When we moved here from the UK, dd was far ahead of her US peers - which I put down mostly to the fact that UK schools demand more at an earlier age.

Three years later, I see that though she is learning (and happy), dd is rarely challenged. She now believes that most everything should be mastered easily and almost perfectly. She gives up quickly if something is tricky, as her capacity for experimenting/trying different approaches/taking risks is gone - she will not try if she doesn't think she can do things 'correctly'. ATM, almost all of her mistakes are careless and slap-dash rather than because she doesn't understand the work.

She often seems to be paired with the children who are struggling (usually rambunctious boys who presumably will benefit from her good example, and ability to stay on task). The school, teachers and parents do an admirable job of offering these children support so they don't fall too far behind. The school learning specialist spends individual time with them (outside class), and families additionally employ tutors, as needed, to reinforce what is taught in the classroom.

My impression is that the school's compassionate approach to supporting these children is an anchor that drags on the general progress of the class. I understand that the more able children can't steam too far ahead as the group disparity would become too great.

But, I am frustrated that general resources are directed at teaching to a mid-range of mastery, with all 'special' resources directed at those who are struggling to keep up due to learning or behavioural difficulties.

We've just come back from a visit to the UK, and when I observed what dd's UK peers are doing at school, i felt once again that our current situation is far below what dd is capable of (and would be doing if we were still in the uk).

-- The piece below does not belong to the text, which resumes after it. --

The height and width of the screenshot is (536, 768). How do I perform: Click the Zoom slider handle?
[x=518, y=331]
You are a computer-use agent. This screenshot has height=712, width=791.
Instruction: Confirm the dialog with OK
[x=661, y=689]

All a very long-winded way of saying that I wish some of the time/energy of the learning specialists could be directed to children like dd who are capable of doing more, and would thrive if challenged.

Sorry for the essay.......any suggestions are welcomed.

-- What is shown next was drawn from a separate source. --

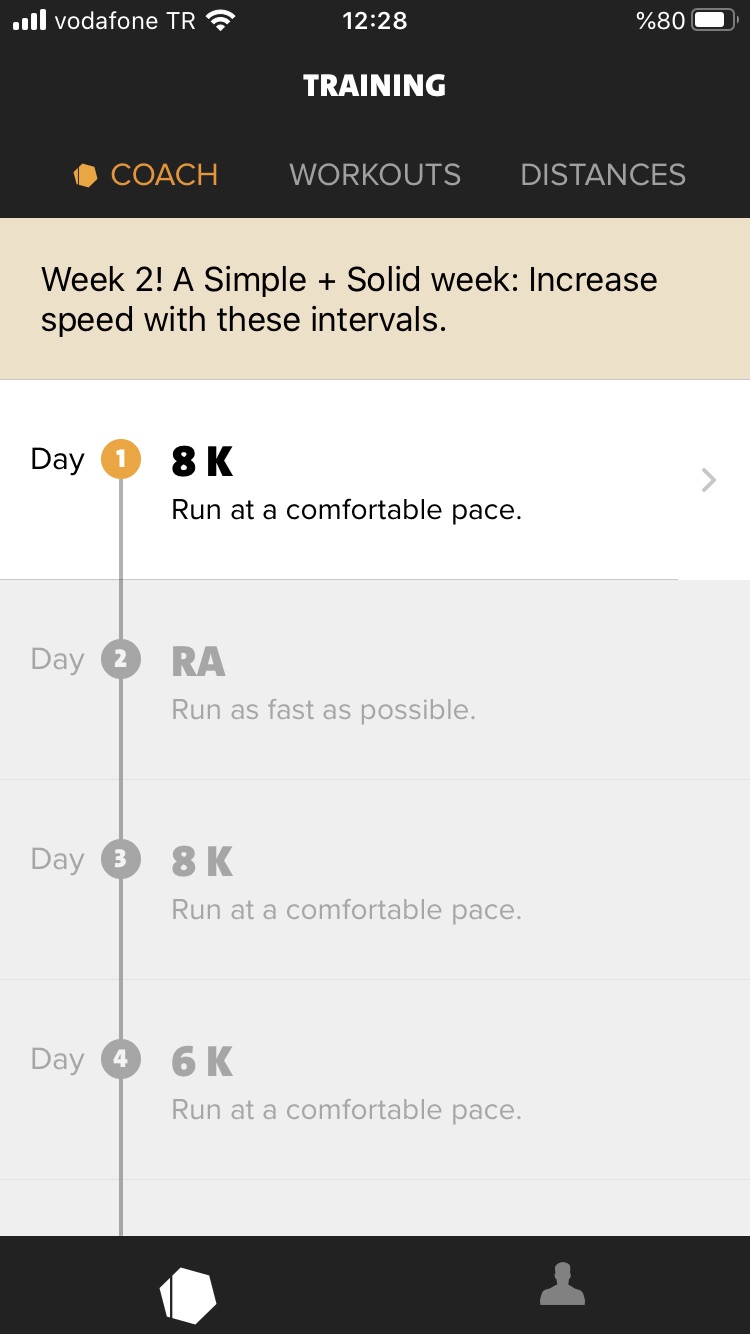Select the Day 2 circle marker
This screenshot has width=750, height=1334.
(121, 660)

IndigoBell Wed 17-Aug-11 17:32:05

I don't understand why you would need a learning specialist to stretch your DD - that is the job of the teacher.

But I do understand that the US system is very different.....

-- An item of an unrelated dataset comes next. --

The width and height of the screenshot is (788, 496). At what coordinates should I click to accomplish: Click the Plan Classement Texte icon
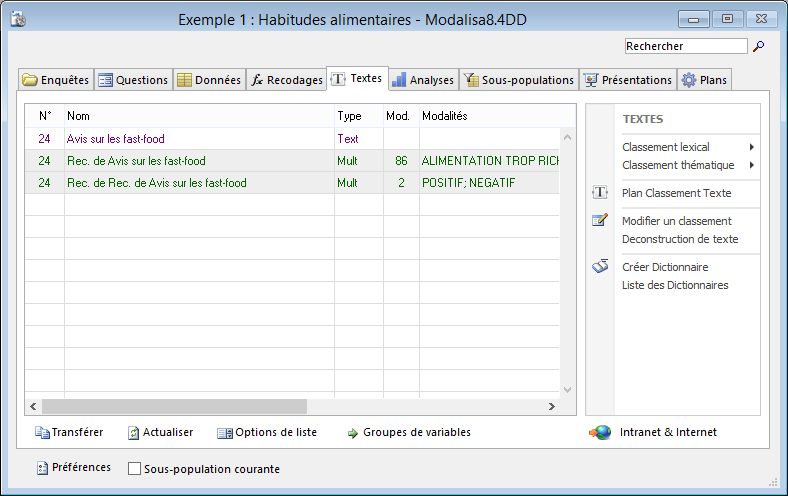[x=600, y=193]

However in the US you don't have nearly the range of abilities in one class that you do in the UK, because in the US if you don't pass the year you have to repeat it........

In the UK the teacher is responsible for teaching all children in the class - regardless of their ability. They can use a LSA to help them - but it is still the teacher who is plans the work, sets the work, marks the work........

mrz Wed 17-Aug-11 18:32:59

As Indigo says it is the teacher's responsibility to teach all children regardless of abilities and to use support staff effectively (and I would argue within the class not withdrawal )

Earlybird Wed 17-Aug-11 18:37:52

IndigoBell - I don't understand why I'd need a learning specialist either, but wondered if it might be helpful. I am frustrated that the children with 'issues' seem to absorb an abnormally large portion of the resources, and get 'special' treatment, while the extra-competent children aren't engaged and actively encouraged to do their best.

There is a group of parents who are concerned about the same thing. Whenever we raise the issue with teachers or administrators, you can literally see their eyes glaze over as they mentally label us 'pushy parents' or 'Tiger Mothers'. Believe me, I am far from that.

The school seem to have very little interest in differentiating assignments/work for the able students saying 'our students are generally about a year ahead of their peers at state schools'. They did briefly split the students by ability in maths last year - but that lasted all of 3 weeks (with most parents not realising it had been discontinued).

The problem is that the school is the best in the area. They are wildly over-subscribed, so any dissatisfaction or criticism (constructive or otherwise) is met with a thinly veiled attitude of 'well, if you're unhappy, there are dozens of families desperate for your child's place'.

IndigoBell Wed 17-Aug-11 19:55:32

I think it's just that the US system doesn't do differentiation.

What I keep on saying (on here) is that the really great thing about the UK system is how they don't keep kids back a year - and instead differentiate properly.